The original BDI (BDI, BDI-1A) and the revised version, the BDI-II, are available in many languages and have been extensively studied in a variety of samples. The BDI-II was reformulated in 1996 to reflect changes in the Diagnostic and Statistical Manual of Mental Disorders, fourth edition (DSM-IV) criteria for major depression. This issue of The Behavioral Measurements Letter focuses on the validation of the revised BDI-II in medical settings.
A number of studies have examined the psychometric properties of the BDI-II in medical samples, including clinics in cardiology, gastroenterology, neurology, obstetrics, rheumatology, infectious disease and nephrology. These investigations beck’s depression inventory 2 scoring found that the BDI-II is a valid and reliable measurement tool for depression in medical settings.
BDI-II scores were moderate to high and showed good test-retest reliability. The sensitivity of the BDI-II to detect depression was high and comparable with the CES-D. The BDI-II was also found to be useful in distinguishing between people with and without depressive symptoms. However, a cut-off score did not appear to be clearly defined for identifying cases of depression in medical samples.

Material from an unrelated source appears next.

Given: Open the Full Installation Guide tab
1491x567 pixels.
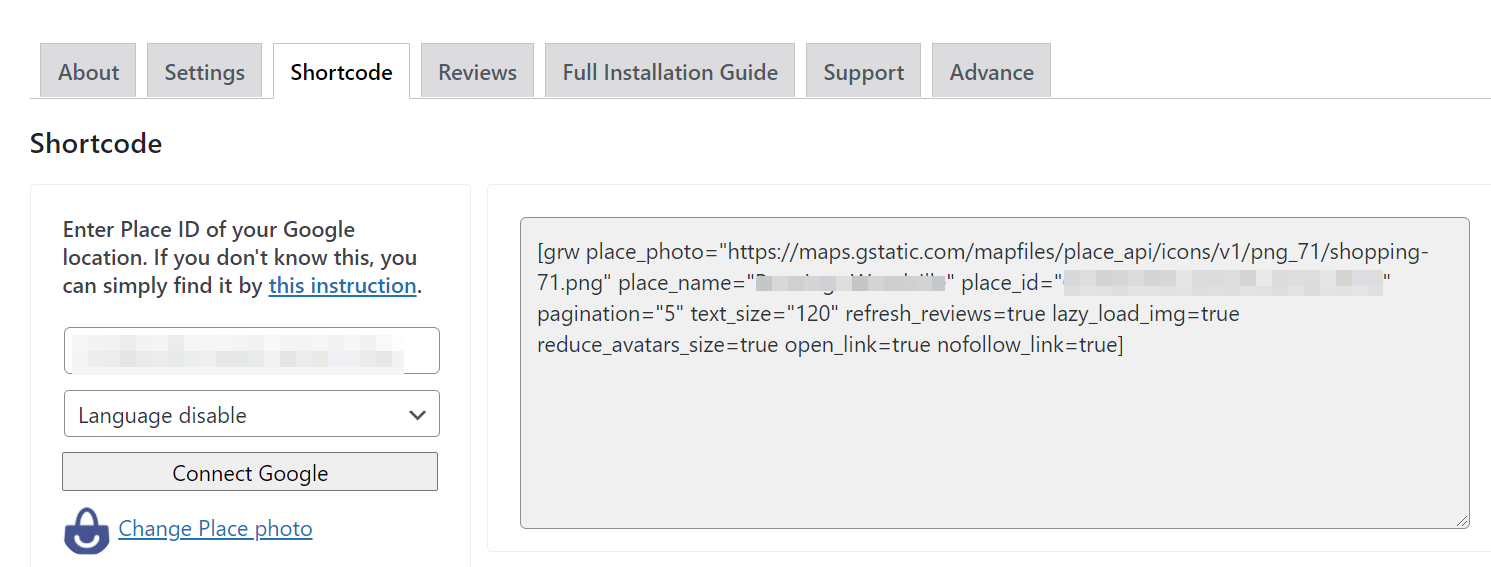Looking at the screenshot, I should tap(670, 72).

The BDI-II is a user-friendly tool with simple instructions that can be completed quickly. It can be administered during a clinical interview or in an office setting and takes approximately five minutes to complete. In addition, the BDI-II is easy to interpret because the items are ranked on a four-point scale (with zero as the least severe) with a total summed score from 0-63.

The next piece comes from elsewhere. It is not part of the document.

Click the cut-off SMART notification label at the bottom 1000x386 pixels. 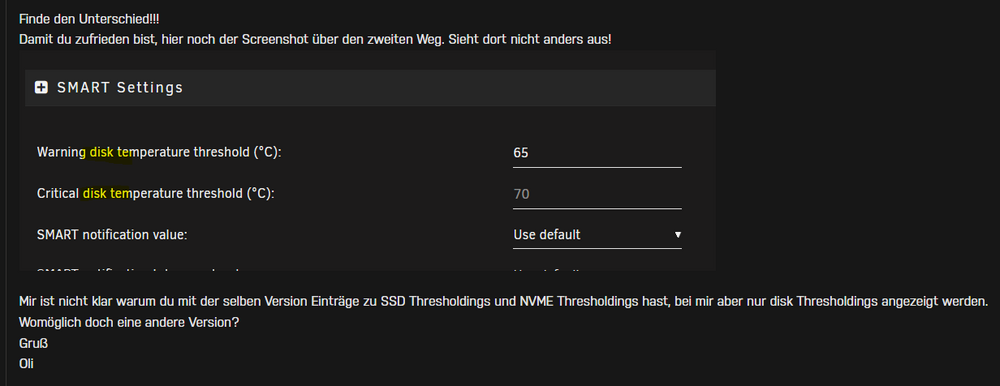click(x=138, y=271)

The BDI-II should not be administered to patients with dementia or other conditions that may interfere with their ability to understand and answer the questions. Further, techniques aimed at improving item- and scale-level characteristics (e.g., IRT analysis and factor analysis) could help enhance the utility of this measure in medical samples. In particular, a better understanding of the underlying structure of the BDI-II may help to identify important differences between people with and without depression in different cultures. This information would allow clinicians to tailor the BDI-II and choose the best cut-off to identify depressive symptoms. In addition, the BDI-II can be used to monitor depression in medical patients with chronic diseases by comparing their scores over time. Thus, this tool is useful for both clinicians and researchers in medical settings.